TF1 : Nous évoquions hier la création de 40 000 emplois-jeunes au sein de l’éducation nationale. Le dépôt de candidatures a commencé hier dans les rectorats et il rencontre déjà beaucoup de succès. Il s’agit essentiellement de postes d’aides-éducateurs. Quels vont être les critères pour les retenir ?
Claude Allègre : Les critères vont être d’abord les performances scolaires, mais aussi nous regarderons si les candidats ont déjà manifesté des aptitudes à l’enseignement ; s’ils ont fait des colonies de vacances, des stages éducatifs, etc. En tous les cas, le choix sera fait par les enseignants, et c’est bien une preuve de confiance. Ils vont eux-mêmes les encadrer. Et ces jeunes, c’est très important, recevront une formation continue qui leur permettra, à la fin des cinq ans, d’obtenir des emplois. Donc ce ne sont pas des petits boulots. À l’aide de ça, on va pouvoir faire deux choses dans les premières parties : changer les rythmes scolaires, c’est-à-dire donner une après-midi plus souple, toujours éducative, mais plus souple ; et, deuxièmement, lutter contre la violence dans les zones difficiles. Voilà le projet et ce projet est extraordinaire. Moi, il me mobilise complètement et je suis sûr que l’ensemble des enseignants va répondre à cet appel.
TF1 : Autre décision du Gouvernement : développer l’informatisation des établissements scolaires. Le conseil régional d’Île-de-France a d’ores-et-déjà annoncé que tous les lycées seraient connectés à Internet d’ici la fin de l’année. Alors Internet, est-ce bien ? Est-ce que ça ne va pas retirer des emplois aux enseignants ?
Claude Allègre : Non.

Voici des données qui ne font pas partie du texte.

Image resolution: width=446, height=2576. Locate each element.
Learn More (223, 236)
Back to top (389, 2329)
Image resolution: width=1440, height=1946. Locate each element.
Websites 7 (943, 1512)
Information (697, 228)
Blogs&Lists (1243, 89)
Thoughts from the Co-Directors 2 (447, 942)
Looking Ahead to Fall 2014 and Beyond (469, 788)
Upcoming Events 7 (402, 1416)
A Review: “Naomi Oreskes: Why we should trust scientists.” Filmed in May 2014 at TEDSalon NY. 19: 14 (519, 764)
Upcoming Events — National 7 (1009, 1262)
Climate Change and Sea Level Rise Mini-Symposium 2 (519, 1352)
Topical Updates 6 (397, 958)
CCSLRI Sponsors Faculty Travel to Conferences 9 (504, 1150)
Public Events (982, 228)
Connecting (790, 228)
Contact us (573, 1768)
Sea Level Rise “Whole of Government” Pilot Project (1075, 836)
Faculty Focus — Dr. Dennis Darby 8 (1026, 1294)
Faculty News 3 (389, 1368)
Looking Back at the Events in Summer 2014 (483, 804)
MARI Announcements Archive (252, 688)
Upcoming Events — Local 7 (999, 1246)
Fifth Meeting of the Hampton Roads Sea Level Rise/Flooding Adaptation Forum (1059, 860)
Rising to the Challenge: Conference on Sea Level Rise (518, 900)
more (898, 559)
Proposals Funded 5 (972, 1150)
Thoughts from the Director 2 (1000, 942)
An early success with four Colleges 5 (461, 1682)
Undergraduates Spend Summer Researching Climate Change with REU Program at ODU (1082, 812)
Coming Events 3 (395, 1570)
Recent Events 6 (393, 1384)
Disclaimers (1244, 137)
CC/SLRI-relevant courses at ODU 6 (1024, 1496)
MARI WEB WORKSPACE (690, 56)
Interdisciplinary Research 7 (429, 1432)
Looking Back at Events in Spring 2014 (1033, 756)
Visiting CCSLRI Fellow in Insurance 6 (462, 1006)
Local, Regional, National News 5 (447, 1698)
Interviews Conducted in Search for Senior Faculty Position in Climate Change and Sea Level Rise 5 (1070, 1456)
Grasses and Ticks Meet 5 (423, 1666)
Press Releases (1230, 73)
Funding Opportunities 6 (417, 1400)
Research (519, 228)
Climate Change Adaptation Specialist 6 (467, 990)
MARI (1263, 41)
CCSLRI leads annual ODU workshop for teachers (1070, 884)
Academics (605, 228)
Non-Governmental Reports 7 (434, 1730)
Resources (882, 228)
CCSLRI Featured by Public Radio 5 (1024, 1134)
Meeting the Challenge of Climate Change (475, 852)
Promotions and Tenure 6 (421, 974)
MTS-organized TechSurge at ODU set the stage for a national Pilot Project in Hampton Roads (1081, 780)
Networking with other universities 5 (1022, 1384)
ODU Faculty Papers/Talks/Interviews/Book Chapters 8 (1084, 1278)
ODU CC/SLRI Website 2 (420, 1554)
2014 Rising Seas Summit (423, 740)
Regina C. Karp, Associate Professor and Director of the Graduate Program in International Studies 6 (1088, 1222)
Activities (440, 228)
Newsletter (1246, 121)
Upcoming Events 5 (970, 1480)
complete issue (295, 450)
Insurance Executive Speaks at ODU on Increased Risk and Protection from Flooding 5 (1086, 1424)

Et au contraire. Mais vous savez, c’est un grand pari que nous allons faire, avec un support formidable de la plupart des industriels français : c’est réconcilier la culture de l’écrit avec la culture de l’image. Et faire la synthèse de cela. Et nous sommes mieux placés que les Américains pour faire cette synthèse, parce que nous avons une longue culture de l’écrit, et nous avons aussi une culture de l’image. Elles s’étaient opposées. Il va falloir faire la synthèse. Et ce sont les enfants et les enseignants qui la feront, cette synthèse. Et c’est là aussi une tâche extraordinaire, une opportunité fantastique que nous donne la technologie.